Re: Extremely low fps during transparent NSWindow resize
Re: Extremely low fps during transparent NSWindow resize
- Subject: Re: Extremely low fps during transparent NSWindow resize
- From: Andrea3000 <email@hidden>
- Date: Sun, 04 Nov 2012 13:52:12 +0100
> On Nov 4, 2012, at 4:52 AM, Andrea3000 wrote:
>
>>> This suggests that the limiting factor is the GPU and/or the window server's throttling of the refresh rate. So, the process isn't using much CPU time because it's blocked waiting for the GPU or window server to recomposite the window into the screen image.
>>>
>>> If you take a time profile and enable "All Thread States" in the instrument configuration, it will show the time your process spends waiting on the GPU or window server and there should definitely be a difference between the transparent and opaque window scenarios.
>>
>> Thank you for the answer.
>> I have just tested it with both Instruments and OpenGL Driver Monitor and it seems that the "CPU wait for GPU" time is equal between the two version.
>>
>>> In particular, try disabling beam synchronization in Quartz Debug to see if that affects the behavior. If it does, you can try adding the key CGDisableCoalescedUpdates to your Info.plist, but that should be considered a last resort.
>>
>> Disabling beam synchronization unfortunately does not affect the behavior, fps are quite the same. In fact I see no changes when I set CGDisableCoalescedUpdates to true.
>
> Bummer. It seems my hypothesis was disproven.
>
>
>> I'll try this CALayer approach and see if it will improve the performance. I'm not experienced with CALayer therefore there is something I'm not getting.

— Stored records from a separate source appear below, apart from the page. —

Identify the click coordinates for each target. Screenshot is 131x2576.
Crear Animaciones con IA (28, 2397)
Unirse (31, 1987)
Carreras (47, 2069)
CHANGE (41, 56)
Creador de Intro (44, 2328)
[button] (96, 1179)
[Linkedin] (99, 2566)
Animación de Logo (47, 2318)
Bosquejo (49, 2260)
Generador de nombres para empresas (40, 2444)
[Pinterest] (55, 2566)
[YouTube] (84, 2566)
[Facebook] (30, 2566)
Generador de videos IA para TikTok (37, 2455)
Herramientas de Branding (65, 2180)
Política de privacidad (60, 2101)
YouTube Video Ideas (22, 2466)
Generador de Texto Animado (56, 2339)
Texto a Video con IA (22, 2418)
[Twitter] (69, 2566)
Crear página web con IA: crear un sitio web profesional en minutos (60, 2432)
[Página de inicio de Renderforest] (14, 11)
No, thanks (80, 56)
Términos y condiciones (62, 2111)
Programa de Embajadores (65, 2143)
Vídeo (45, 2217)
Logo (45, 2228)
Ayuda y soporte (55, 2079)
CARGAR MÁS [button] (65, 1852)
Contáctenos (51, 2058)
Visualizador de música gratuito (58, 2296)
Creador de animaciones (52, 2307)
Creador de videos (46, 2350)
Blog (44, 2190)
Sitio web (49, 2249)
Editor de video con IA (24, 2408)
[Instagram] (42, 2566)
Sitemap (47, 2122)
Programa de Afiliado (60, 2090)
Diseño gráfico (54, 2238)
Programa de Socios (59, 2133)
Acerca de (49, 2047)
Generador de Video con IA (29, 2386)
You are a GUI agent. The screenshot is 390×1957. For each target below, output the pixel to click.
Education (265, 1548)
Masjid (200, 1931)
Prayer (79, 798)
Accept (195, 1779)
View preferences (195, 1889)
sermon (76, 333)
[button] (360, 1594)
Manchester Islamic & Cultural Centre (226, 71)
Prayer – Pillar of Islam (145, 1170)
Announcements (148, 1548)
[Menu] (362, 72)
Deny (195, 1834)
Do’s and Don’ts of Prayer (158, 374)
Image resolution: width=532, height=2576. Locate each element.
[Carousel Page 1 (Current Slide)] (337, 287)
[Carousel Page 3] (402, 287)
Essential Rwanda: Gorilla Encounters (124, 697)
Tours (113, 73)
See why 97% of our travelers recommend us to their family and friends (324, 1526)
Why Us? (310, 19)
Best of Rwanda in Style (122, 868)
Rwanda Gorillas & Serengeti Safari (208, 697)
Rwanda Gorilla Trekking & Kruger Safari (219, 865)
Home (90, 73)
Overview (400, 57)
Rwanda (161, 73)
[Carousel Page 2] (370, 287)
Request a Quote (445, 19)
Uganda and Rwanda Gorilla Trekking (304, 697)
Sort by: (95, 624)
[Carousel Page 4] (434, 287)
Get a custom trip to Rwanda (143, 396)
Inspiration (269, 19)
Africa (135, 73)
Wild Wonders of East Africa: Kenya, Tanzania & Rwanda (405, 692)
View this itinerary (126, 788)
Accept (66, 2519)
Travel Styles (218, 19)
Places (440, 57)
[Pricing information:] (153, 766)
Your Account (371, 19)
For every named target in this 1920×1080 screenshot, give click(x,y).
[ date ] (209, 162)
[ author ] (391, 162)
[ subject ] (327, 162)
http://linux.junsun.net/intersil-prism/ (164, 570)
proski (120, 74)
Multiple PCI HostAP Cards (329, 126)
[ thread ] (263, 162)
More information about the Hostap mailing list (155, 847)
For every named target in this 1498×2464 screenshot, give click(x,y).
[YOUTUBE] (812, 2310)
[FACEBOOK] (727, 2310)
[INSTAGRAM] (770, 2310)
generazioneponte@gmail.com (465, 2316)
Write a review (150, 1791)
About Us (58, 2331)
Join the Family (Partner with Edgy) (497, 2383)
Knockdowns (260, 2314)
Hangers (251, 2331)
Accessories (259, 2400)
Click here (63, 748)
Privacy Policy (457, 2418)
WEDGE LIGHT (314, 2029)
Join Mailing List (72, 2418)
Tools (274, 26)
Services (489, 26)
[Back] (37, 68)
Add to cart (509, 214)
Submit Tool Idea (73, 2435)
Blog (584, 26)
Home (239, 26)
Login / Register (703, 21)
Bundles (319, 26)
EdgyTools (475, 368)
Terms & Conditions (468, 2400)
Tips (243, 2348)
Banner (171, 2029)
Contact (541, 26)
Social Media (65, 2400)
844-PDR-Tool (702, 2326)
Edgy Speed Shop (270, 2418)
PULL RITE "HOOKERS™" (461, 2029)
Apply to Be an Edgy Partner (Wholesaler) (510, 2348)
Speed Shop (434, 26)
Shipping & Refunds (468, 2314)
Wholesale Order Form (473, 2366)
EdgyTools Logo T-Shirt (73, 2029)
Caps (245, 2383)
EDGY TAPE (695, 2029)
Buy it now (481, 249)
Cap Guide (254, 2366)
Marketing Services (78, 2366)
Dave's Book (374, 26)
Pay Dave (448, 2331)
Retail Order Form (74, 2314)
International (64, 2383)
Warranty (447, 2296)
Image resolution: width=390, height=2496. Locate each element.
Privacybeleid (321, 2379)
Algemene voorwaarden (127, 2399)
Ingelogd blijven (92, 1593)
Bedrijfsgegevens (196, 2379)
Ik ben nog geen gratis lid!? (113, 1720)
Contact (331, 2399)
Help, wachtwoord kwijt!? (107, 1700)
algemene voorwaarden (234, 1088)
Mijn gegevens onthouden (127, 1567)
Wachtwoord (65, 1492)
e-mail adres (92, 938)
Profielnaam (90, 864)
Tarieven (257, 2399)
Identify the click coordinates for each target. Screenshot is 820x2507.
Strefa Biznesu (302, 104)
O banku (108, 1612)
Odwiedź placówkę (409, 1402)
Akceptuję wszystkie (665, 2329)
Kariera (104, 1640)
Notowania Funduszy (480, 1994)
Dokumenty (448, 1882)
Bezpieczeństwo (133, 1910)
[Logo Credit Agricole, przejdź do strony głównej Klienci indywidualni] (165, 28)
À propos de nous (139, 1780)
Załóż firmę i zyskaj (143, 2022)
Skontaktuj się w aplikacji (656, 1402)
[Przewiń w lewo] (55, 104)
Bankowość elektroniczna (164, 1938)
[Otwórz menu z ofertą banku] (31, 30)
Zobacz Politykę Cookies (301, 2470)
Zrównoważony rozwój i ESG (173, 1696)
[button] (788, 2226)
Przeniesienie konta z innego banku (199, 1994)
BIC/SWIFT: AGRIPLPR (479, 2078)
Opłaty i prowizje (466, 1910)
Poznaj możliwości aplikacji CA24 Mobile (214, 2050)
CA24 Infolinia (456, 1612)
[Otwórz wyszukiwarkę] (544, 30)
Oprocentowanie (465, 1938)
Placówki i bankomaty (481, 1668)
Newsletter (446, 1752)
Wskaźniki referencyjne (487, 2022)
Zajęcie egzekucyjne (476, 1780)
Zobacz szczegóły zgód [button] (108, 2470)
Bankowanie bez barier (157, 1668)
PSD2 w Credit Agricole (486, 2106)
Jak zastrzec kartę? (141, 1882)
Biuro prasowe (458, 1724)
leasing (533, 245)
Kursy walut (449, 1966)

>> With a regular NSWindow without layers, even if I override the content view, I still need to set the window transparent in order to have rounded corners. Is it different with CALayer?
>
> It's the same.
>
> I just did some testing here and the CALayer approach doesn't seem to work any better.
>
> I also tested something else. I set the window to have a bottom border. In IB, it draws a textured strip along the bottom. It also has slightly rounded corners, matching the top corners of the title bar. The content view can overdraw the bottom strip. It appears it can actually draw out of the rounded corners, but you can take care not to do that. In my testing, the resizing was fast.
>
> Unfortunately, I expect that may not work with a borderless window. It also restricts you to the corner radius that the OS uses in its theme (which also varies with OS version as Apple tweaks the theme). But it may explain how QuickTime Player achieves the fast resizing.
Exactly, I also tried to set up a bottom border in the past and I've experienced the same behavior. I can confirm that this doesn't work with a borderless window because you can't set the bottom border. Therefore I'm still stuck. Quick Time Player X has a borderless window (or something similar at least) but is still fast as the regular window with bottom border.
So the question is: which kind of methods do quick time player x and the "bottom border" window call to draw so fast even if they are (partially?) transparent? I can live with the restrictions of corner radius set by OS until the resize is fast.